Other thoughts about this can be found at GruntDoc and Surgical Diversions. My personal,longstanding conviction is that the dreaded Microsoft corporation is the only company that has the scope, understanding, and practical knowledge of how to "make software work for everyone" to achieve the desired result. I'd love to see them hire a few dozen practicing physicians and nurses as consultants and collaborators and get busy. Unfortunately, there is that pesky monopoly problem that would have to be avoided......

Fact or Agenda-Driven Fiction?

There has been no shortage of coverage over the past few months about the study that purports the over half of the bankruptcies in the US are due to medical bills. The Harvard report unfortunately does not take into account the actual facts that the study actually revealed. Indeed, there are many people who are forced to go through banckruptcy due to medical bills, but the numbers that the study itself produced have to be significantly massaged in order to meet the greater than 50% claim. A dispassionate, well-informed National Review Online article briefly sums up the information and delineates how its flawed conclusions were reached. In particular, there is an imaginative use of the term "medical cause" of bankruptcy, which is taken to include such diverse medical issues as compulsive gambling, drug or alcohol addiction, or the birth or adoption of a child.

Why would such a flawed study be published, much less be lauded in the press as such an important milestone? The rather simple, and regrettable, answer, is because it is inherently biased towards the establishment of a universal (i.e., taxpayer funded, cradle-to-the-grave) health care system. This inherent bias is not revealed by the main author of the article, but her views on the subject have been made quite clear elswhere. Whether or not one believes in a universal health care system is moot; it is important to get factual, unbiased evaluation of the data before making major changes in health care policy.

Tuesday, March 08, 2005

This article perfectly illustrates why "middle America" no longer listens to pleas for "academic freedom" or diatribes about the absolute need for tenure at America's universities. While Ward "trigger finger" Churchill gets lionized by the faculty at the University of Colorado, someone who actually does his job --- teach his course while teaching students to think --- is quietly dismissed. I think it's great that CU President Betsy Hoffman is leaving; it would be wishful thinking to hope that portends a shift in attitude on the part of the ultra-left faculty, however.

Saturday, March 05, 2005

A Case of Mapractice?

The Seattle Times: Health: Oregon man wakes up after assisted-suicide attemptThe practice of physician assisted suicide gets scarcely noted in today's press. Pity. We (doctors) are here to help, to heal, to hold, to assist...but not to kill. Perhaps what is most telling about this unfortunate man's experience is written in the last paragraph.

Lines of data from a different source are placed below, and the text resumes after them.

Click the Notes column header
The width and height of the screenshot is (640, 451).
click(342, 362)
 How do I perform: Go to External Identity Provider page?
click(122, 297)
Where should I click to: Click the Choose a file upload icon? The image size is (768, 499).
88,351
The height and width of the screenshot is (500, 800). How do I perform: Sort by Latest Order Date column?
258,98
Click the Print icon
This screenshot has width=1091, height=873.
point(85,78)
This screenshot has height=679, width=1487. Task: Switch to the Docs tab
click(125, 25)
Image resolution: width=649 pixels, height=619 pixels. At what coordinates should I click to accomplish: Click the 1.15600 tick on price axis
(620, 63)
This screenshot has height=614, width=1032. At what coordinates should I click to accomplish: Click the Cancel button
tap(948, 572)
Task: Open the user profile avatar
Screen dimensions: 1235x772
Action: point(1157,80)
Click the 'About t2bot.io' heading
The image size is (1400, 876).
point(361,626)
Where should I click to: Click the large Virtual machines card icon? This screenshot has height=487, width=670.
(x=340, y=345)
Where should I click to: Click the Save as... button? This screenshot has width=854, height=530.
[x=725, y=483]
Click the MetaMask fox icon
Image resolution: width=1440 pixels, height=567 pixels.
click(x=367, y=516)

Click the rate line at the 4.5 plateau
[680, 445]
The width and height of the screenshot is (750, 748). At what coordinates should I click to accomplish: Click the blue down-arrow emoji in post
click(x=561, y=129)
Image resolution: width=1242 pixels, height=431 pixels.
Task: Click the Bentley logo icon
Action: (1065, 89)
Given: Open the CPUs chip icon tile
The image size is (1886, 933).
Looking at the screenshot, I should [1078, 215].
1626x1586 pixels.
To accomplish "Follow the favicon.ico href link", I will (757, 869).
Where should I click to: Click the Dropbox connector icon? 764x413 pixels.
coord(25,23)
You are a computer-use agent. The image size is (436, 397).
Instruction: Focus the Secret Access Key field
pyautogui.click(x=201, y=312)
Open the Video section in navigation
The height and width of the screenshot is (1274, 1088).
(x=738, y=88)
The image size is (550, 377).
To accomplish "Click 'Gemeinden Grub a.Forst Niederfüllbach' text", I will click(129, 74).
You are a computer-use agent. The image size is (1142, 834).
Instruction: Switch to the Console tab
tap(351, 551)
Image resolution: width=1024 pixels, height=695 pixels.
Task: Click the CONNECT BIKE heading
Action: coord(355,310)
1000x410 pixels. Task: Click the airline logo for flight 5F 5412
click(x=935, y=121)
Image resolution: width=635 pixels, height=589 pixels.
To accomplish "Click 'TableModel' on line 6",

Medical Malpractice Morass

Asymmetrical Information: Arguments that don't quite make the case you think
For those who want to get gently pushed into the medical malpractice arguement arena, this is a good place to start....and many of the comments are worthwhile as well. Thrown in with this are a healthy dose of "work hour restriction" questions. These issues will begin playing a larger role in the debate about medical care in this country over the next few years; we cannot continue to cut reimbursement to physicians while drastically increasing their malpractice insurance premiums and mandating decreased work hours (and thereby decreasing reimbursement further). There is also the largely underreported gender issue in medicine --- at the risk of being strung up like Larry Summers, half of the physicians we are now training are not expectede to work the same hours or have the same career span as their male counterparts.